Booder

On l'appelle le nouveau "Jamel Debouzze" Il a cartonné dans le film à succès, "Neuilly sa mère".
Surnommé le “Jamel Debbouze 2”, Booder retrace dans son spectacle une jeunesse marquée par la galère, l'exclusion scolaire, les amis du quartier souvent « refoulés des boîtes de nuit », la volonté de s’en sortir...
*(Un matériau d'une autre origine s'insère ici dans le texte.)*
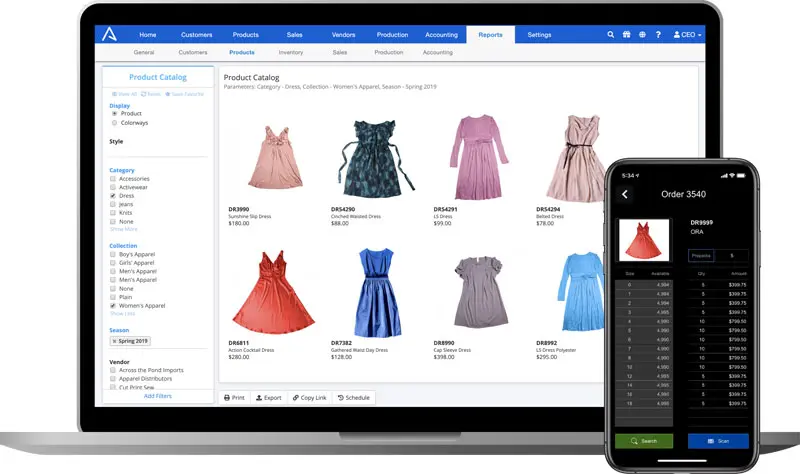Viewport: 800px width, 474px height.
Task: Switch to the Inventory reports sub-tab
Action: pyautogui.click(x=291, y=52)

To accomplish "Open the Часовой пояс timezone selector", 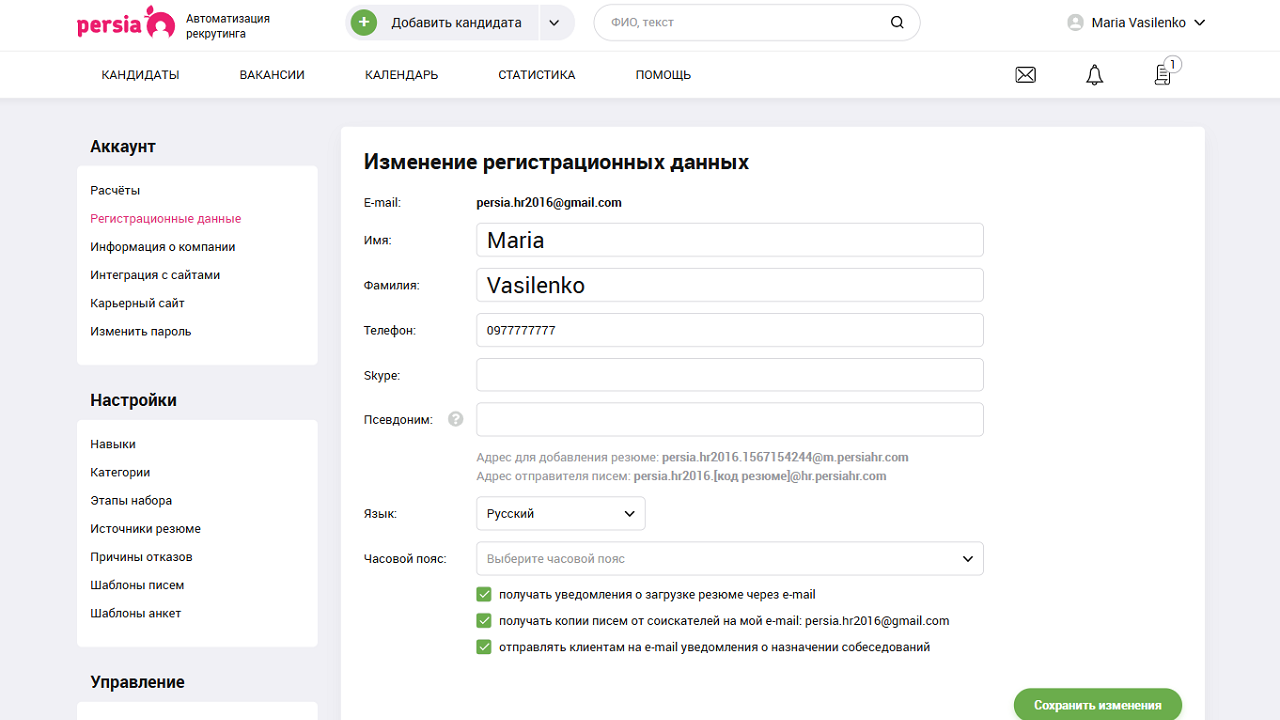I will coord(729,558).
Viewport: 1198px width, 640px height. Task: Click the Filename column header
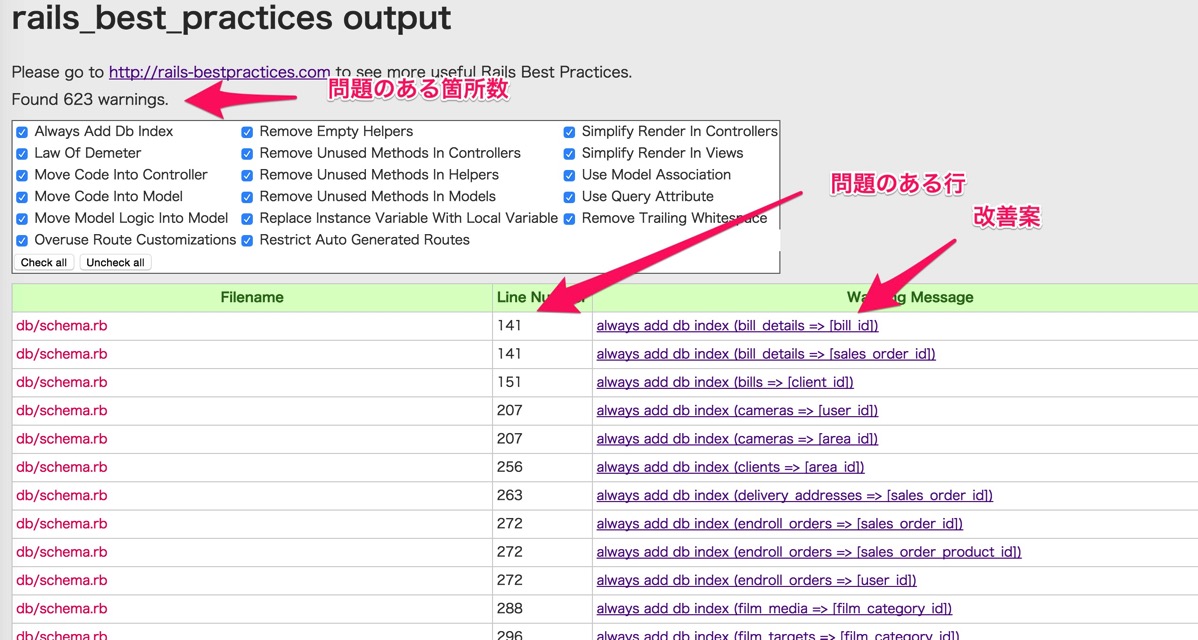click(x=253, y=297)
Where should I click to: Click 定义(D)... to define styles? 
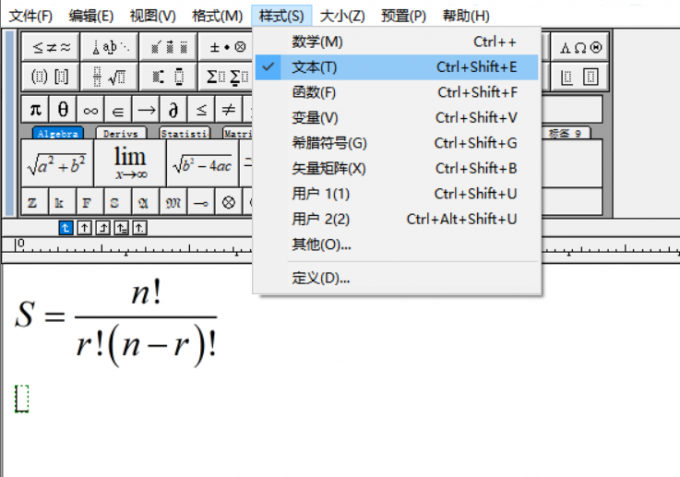[x=320, y=278]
De son vrai nom Mohamed Benyamna, le jeune homme a réussi l’exploit de jouer quatre mois à guichets fermés, au théâtre du Triomphe à Paris. Plutôt impressionnant comme carte de visite ! Il a continué sur
sa lancée, en se produisant également au théâtre du Temple, dans d’autres salles parisiennes et en périphérie. Bref, à peine arrivé dans le paysage humoristique français, il casse déjà la baraque ! Son
surnom, qu’il porte depuis l’âge de six ans, lui vient du footballeur, star du Wydad, du Matra Racing et ex-international marocain, Aziz Bouderbala : “Il était la star de l’époque. Comme lui,
j’étais gaucher et petit de taille -il ne mesure pas plus d’1,60mètre. Donc rapidement mes camarades m’ont surnommé ainsi”, raconte t-il non sans une certaine nostalgie, quelques minutes avant la répétition.
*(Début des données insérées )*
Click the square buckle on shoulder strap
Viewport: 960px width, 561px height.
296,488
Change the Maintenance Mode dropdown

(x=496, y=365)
Après un bref passage au Cours Florent où on lui demande “de mimer une chaise” -expérience vite oubliée- et une pièce de théâtre Papa Mouloud avec ses anciens camarades de l’atelier, le hasard
met sur sa route deux frères, membres d’une troupe, les Sans Amis. Booder, qui avoue “ne pas supporter d’être seul”, a trouvé sur qui s’appuyer. A eux trois, ils écument les salles, avec un certain succès. Malgré cela, ils ne parviennent pas à émerger, doivent travailler dans d’autres domaines pour s’en sortir. Finalement, les deux autres jettent l’éponge mais Derboo (comme certains le surnomment aussi)
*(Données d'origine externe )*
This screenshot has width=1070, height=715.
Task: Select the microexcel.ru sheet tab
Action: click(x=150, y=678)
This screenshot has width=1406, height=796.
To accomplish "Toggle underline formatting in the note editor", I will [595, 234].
s’accroche. Deuxième hasard, plus heureux celuici, sa rencontre avec Rachid Ould Ali.Avec l’aide de Mouss Diouf (le fameux collègue de Julie Lescaut) qui le propulse en première partie de son spectacle au théâtre du Gymnase, Booder joue devant 800 personnes : “Il est arrivé sur scène sans être annoncé, personne ne le connaissait et pourtant il a fait pleurer la salle de rire”. Pari gagné.